Salvador Távora, in memoriam. Salvador Távora, in memoriam.

Salvador Távora, in memoriam. / Juan Carlos Vázquez

Lo más curioso del caso es que todo esto se puede decir del teatro andaluz. O, para ser precisos, del teatro hecho en Andalucía. Pioneros como Salvador Távora y el Teatro Estudio Lebrijano adoptaron el acento andaluz como instrumento favorable a la tragedia en la cristalización de una expresión colectiva. Después, compañías como La Zaranda y El Mentidero hicieron del habla andaluza el caudal perfecto para su expresión poética, desde una conciencia plena de la periferia pero con una aspiración universal: y conviene recordar que pocos modelos del teatro español del último siglo presentan una síntesis tan equilibrada entre lo que se dice y cómo se dice como La Zaranda, en la que el acento andaluz sirve de verdadero mecanismo espiritual. En las últimas décadas, compañías como Trasto Teatro de Raúl Cortés (una experiencia que ha encontrado su continuidad ahora en la Compañía Periférica) y el Teatro a la Plancha de Selu Nieto han seguido la escuela de La Zaranda con el acento andaluz como herramienta para la articulación de una dramática distinta, de alcances políticos y estéticos bien definidos. De modo que tenemos un teatro andaluz que, en virtud de su definición, se sigue expresando en andaluz, aunque habría que tomarse con cuidado la identificación inmediata del teatro andaluz con el teatro dicho en andaluz, porque la relación no siempre es evidente (pienso en una compañía como El Espejo Negro, que se expresa abiertamente en andaluz si bien su impronta escénica no se ajusta precisamente al ideal previsto en el teatro andaluz). Es decir, tenemos una realidad teatral en la que el andaluz, y seguramente lo andaluz, ejerce su función de médula espinal consciente de sí.
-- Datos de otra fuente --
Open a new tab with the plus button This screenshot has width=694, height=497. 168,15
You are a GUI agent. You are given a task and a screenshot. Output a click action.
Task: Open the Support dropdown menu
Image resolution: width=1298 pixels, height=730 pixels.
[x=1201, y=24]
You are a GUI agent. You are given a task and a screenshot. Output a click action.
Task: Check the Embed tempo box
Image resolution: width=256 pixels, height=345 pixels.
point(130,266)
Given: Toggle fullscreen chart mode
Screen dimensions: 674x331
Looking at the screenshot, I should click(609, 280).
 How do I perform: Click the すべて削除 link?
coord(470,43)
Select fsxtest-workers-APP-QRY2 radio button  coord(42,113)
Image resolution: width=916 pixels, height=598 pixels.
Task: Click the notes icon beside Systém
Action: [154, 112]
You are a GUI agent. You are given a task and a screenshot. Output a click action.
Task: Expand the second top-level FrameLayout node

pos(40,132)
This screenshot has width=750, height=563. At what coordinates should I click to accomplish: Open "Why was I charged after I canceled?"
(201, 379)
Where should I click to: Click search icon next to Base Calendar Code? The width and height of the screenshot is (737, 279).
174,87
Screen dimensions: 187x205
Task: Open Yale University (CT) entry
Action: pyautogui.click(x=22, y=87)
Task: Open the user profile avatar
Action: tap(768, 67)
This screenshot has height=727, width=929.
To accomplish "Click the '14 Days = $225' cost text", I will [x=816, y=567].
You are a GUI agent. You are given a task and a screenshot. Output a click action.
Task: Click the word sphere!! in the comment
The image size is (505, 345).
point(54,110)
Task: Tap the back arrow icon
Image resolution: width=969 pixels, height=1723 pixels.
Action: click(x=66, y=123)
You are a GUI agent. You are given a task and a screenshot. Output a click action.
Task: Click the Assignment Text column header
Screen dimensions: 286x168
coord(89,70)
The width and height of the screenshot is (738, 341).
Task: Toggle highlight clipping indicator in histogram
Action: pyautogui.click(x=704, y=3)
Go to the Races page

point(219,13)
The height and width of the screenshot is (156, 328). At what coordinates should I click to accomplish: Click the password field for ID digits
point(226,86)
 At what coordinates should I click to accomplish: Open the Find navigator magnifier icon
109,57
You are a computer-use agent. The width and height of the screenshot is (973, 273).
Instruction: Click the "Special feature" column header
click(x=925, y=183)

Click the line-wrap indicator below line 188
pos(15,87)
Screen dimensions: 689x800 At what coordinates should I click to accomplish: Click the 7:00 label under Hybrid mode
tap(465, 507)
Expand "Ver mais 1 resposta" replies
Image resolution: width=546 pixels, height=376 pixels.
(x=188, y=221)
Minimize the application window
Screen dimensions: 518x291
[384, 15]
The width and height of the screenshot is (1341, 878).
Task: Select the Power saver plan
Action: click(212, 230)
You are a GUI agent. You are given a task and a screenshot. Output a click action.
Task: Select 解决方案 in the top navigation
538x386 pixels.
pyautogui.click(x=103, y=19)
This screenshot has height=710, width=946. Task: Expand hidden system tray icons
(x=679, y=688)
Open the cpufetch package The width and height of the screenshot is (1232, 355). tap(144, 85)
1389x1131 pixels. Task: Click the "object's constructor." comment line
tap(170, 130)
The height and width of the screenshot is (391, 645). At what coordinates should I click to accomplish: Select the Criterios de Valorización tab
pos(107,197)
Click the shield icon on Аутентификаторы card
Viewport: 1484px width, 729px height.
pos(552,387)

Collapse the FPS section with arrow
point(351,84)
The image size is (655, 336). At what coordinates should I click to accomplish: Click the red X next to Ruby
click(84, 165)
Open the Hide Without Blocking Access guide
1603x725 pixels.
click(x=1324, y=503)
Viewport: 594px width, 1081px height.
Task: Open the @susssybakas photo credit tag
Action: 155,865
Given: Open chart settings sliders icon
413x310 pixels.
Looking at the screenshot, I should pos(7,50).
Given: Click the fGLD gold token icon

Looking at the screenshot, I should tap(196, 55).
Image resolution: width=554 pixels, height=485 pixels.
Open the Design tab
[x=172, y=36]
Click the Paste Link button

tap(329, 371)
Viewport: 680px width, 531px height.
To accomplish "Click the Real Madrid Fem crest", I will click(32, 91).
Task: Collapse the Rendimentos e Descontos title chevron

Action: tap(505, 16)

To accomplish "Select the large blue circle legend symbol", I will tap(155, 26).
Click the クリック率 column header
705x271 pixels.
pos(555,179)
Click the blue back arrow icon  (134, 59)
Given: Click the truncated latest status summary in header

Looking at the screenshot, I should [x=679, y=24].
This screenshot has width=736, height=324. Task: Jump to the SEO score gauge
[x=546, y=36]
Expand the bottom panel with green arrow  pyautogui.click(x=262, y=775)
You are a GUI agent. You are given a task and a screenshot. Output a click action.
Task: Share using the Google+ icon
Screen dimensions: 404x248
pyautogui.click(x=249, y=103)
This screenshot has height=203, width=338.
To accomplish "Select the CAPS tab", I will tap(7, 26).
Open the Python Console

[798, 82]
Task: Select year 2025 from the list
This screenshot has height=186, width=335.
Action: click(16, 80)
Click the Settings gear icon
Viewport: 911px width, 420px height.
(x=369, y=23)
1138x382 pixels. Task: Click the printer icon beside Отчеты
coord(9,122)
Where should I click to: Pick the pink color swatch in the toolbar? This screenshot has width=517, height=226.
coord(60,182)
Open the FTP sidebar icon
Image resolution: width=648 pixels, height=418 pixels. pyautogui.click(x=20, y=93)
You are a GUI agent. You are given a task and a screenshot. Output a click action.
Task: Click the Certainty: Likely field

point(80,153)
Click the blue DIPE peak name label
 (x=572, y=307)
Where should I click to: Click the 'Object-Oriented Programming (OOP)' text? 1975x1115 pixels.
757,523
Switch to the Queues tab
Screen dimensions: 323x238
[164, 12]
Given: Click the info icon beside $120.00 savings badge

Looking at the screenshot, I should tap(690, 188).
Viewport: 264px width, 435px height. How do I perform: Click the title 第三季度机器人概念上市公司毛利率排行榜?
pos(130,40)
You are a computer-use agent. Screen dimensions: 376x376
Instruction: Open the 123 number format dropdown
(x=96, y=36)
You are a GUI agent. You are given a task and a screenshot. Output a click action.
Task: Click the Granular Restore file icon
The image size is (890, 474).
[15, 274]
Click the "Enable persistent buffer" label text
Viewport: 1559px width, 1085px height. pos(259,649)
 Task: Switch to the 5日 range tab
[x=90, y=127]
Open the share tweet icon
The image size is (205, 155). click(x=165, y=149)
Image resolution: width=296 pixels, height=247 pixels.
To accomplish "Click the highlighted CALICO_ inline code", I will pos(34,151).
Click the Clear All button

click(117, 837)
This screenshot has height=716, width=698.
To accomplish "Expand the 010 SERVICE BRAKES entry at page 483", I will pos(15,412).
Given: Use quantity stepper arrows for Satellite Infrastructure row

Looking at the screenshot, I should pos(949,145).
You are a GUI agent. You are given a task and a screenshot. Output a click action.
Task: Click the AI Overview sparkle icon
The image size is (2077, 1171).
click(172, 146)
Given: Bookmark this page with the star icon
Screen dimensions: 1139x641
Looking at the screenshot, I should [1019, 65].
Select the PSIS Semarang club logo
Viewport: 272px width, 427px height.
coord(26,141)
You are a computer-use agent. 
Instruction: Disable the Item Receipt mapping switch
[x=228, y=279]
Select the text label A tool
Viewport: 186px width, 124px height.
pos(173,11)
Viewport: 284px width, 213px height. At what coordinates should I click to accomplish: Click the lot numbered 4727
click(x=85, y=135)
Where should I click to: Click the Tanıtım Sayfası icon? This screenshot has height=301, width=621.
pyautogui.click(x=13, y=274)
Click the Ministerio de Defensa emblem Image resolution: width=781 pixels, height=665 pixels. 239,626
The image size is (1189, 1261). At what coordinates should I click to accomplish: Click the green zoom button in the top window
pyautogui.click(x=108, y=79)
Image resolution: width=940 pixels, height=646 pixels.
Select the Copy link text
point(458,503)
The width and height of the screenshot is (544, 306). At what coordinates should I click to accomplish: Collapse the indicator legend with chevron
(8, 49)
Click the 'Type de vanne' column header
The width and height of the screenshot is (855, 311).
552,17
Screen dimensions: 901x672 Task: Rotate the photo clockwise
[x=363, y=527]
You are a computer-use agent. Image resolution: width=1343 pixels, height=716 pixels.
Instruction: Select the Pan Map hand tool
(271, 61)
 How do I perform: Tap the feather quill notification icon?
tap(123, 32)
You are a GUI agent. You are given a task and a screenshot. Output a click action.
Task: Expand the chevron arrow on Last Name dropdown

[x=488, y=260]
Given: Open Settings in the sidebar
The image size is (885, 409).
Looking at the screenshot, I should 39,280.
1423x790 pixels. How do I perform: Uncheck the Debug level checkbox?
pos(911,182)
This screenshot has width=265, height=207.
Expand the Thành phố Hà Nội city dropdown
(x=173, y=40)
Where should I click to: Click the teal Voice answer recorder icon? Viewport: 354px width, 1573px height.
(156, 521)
Lo que no tenemos es un teatro comercial, de repertorio, algo parecido tal vez a lo que Peter Brook llamó teatro muerto, en el que el andaluz suceda porque sí, como una manifestación más del lenguaje oral, sin más intención. O un teatro, por qué no, en el que personajes como Yago, Willy Loman o Segismundo se expresen en andaluz y no pase nada. Pienso, de hecho, en la oportunidad perdida que entrañó el Siglo de Oro para una institución como el Centro Andaluz de Teatro, que pudo haber demostrado hasta qué punto las mejores obras del teatro español en verso suenan con más propiedad en andaluz. Otra vez será. O no.